Capchicot avait bien, dans un coin de sa cabane, bien cachée, une hure de sanglier… mais comme la chasse de ces animaux était interdite, il craignait de se confier à un inconnu .
Bientôt, vaincu par la gentillesse et l’air de franchise de son invité, il lui dit qu’il lui donnerait volontiers quelque chose de mieux, s’il pouvait compter sur sa discrétion.
» Pour n’avoir pas de désagrément, il vaut mieux ne pas chasser » dit-il à son invité.
« Et pourtant je ne sais me priver de te le dire mais, au moins au Grand Nez ne lui raconte pas .
Tu m’entends, ne va pas dire que je suis chasseur, il me ferait assigner ! »
L’Invité promit tout et fit honneur au nouveau mets.
L’heure du coucher amena un combat de politesse entre le charbonnier et son hôte. Enfin, on transigea : le charbonnier, voulant être maître chez lui, dicta les conditions et se retira dans le réduit, laissant son lit… avec son épouse dedans ! au Roi.
Au petit matin, « Noste Henric » repartit sans avoir révélé son identité .
Quelques temps après, Capchicot étant allé à Nérac pour des affaires, le roi l’envoya chercher. Celui-ci se crut perdu et sa frayeur redoubla quand il reconnut dans son hôte, le Grand Nez qu’il redoutait tant !
Mais le Roi Henri le remercia de l’accueil qu’il lui avait fait, sans dire un mot de la hure de sanglier…et il lui offrit toutes les grâces qu’il désirait.

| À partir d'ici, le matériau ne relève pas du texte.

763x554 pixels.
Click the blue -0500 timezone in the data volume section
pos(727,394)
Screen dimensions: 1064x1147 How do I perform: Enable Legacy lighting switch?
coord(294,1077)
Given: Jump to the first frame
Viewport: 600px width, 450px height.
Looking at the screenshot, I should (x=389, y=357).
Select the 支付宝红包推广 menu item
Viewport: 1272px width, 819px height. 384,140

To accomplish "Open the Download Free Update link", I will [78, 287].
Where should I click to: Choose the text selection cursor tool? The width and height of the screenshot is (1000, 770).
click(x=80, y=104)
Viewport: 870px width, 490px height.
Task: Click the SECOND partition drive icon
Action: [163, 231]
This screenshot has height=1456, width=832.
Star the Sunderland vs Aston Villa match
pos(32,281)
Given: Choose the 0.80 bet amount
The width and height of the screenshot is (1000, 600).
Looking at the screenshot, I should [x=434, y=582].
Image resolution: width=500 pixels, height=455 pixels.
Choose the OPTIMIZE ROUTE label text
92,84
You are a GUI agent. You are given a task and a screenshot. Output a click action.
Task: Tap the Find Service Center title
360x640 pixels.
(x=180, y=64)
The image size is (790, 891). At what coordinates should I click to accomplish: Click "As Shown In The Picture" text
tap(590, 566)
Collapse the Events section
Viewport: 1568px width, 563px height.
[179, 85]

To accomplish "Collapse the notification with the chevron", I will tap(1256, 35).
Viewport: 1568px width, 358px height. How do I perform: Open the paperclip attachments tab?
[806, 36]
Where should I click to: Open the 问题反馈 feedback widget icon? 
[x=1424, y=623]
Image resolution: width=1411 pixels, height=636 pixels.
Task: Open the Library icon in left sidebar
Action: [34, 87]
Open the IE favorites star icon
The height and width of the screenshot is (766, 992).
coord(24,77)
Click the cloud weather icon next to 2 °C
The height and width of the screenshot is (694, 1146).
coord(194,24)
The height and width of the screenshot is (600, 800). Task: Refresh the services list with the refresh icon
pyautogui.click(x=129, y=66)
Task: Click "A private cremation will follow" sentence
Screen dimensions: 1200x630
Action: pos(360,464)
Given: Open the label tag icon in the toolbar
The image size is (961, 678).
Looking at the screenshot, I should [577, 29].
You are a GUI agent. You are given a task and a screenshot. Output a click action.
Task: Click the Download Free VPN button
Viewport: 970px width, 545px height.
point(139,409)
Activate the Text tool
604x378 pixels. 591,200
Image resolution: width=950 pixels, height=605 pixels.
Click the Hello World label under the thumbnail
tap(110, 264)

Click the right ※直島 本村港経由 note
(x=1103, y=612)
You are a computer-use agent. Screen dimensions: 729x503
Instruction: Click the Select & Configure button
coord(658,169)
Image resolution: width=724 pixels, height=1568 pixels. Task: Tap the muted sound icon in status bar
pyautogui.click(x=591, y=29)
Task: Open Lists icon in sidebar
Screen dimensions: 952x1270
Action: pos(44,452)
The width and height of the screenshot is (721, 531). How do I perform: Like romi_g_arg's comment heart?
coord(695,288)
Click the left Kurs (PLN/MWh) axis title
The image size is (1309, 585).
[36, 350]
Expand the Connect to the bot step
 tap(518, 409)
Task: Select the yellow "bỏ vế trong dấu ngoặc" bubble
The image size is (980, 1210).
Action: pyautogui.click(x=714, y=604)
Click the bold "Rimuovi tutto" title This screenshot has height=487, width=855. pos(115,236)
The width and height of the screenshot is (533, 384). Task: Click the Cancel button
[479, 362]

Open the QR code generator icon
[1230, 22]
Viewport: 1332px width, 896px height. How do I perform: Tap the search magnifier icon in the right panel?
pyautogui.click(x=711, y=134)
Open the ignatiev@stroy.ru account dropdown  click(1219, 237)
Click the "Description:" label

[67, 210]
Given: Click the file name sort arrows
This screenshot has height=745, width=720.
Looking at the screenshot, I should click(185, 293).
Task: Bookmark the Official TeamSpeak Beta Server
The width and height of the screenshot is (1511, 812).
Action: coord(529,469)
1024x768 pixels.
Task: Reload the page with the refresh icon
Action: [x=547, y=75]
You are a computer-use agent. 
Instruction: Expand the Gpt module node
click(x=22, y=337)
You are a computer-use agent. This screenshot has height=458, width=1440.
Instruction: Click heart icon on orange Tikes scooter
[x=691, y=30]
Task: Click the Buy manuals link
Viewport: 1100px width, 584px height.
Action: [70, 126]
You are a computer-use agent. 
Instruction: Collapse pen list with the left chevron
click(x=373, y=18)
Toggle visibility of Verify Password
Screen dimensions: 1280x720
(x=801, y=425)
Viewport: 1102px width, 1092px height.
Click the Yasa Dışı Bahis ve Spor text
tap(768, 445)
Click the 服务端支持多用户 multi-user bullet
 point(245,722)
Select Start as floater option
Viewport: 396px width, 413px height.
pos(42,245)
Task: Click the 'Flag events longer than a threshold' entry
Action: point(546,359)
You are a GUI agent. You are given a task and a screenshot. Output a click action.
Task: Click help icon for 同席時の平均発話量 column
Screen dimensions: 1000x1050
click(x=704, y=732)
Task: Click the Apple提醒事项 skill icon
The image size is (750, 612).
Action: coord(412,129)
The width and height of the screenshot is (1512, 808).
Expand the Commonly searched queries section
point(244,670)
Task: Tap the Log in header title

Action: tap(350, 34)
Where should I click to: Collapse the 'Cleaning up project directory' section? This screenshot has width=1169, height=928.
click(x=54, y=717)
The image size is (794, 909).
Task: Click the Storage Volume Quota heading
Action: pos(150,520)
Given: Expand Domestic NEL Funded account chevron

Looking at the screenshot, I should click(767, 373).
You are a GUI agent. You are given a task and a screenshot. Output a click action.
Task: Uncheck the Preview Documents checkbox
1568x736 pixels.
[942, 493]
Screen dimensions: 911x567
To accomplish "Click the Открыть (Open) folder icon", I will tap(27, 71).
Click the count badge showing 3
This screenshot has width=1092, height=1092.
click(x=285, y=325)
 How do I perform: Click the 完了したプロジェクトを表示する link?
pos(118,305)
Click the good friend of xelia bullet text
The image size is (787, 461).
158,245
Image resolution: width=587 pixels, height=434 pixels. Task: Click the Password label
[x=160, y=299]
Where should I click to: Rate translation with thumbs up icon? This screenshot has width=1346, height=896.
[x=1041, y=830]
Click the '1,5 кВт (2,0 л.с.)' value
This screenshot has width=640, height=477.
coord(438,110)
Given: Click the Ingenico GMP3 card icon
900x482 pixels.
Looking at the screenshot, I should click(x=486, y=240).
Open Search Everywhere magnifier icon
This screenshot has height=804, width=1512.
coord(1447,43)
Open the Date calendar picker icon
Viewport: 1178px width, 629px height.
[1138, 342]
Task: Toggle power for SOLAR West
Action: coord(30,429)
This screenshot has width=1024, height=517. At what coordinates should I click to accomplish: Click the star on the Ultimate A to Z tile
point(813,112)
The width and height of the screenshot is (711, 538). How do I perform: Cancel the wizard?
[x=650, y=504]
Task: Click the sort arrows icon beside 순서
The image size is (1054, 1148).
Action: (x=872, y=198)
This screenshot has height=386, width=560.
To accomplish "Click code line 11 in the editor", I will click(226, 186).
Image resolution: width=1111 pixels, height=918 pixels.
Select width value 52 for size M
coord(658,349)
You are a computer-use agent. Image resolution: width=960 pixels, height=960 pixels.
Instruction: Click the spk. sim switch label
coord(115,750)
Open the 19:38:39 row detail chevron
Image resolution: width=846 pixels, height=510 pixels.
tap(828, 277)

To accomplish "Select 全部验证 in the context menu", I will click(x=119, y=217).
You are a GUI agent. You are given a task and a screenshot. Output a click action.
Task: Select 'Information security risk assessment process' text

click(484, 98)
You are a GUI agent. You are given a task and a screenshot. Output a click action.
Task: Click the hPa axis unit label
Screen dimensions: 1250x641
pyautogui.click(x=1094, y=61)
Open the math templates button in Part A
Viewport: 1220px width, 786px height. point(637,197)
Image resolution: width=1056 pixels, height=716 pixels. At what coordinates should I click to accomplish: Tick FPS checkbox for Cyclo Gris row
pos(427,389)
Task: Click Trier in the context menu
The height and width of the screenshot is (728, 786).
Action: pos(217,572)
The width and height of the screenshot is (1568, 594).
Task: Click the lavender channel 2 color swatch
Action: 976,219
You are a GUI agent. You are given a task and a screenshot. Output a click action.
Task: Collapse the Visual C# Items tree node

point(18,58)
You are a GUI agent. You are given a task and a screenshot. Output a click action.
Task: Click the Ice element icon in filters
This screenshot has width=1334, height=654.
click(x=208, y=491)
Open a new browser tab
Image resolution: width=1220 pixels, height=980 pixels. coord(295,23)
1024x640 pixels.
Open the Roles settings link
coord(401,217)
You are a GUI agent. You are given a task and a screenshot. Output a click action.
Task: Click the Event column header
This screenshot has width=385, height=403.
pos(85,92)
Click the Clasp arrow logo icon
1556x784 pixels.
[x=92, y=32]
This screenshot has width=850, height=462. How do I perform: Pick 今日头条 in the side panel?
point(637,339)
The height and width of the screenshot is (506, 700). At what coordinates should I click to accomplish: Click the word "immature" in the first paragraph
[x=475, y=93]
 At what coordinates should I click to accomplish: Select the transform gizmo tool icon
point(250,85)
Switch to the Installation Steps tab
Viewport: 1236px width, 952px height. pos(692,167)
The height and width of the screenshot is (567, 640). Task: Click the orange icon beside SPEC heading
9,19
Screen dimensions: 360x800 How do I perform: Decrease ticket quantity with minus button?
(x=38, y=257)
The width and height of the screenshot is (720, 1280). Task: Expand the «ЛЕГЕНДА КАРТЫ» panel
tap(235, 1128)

Le modeste charbonnier se contenta de demander la concession de la place du marché au charbon, avec exemption de tous droits à l’avenir ! ce privilège lui fut accordé….
On dit que la charbonnière eut un fils quelques temps après, fils d’Henri IV sans doute ! la charbonnière était jolie et Henri IV ne fut pas ingrat.
Etienne Saint Vincent Capchicot et sa postérité furent anoblis par lettres patentes du 20 avril 1597.
Il reçut aussi en cadeau le Château de Capchicot, construit en 1579, et acheta le manoir voisin de la Tour neuve.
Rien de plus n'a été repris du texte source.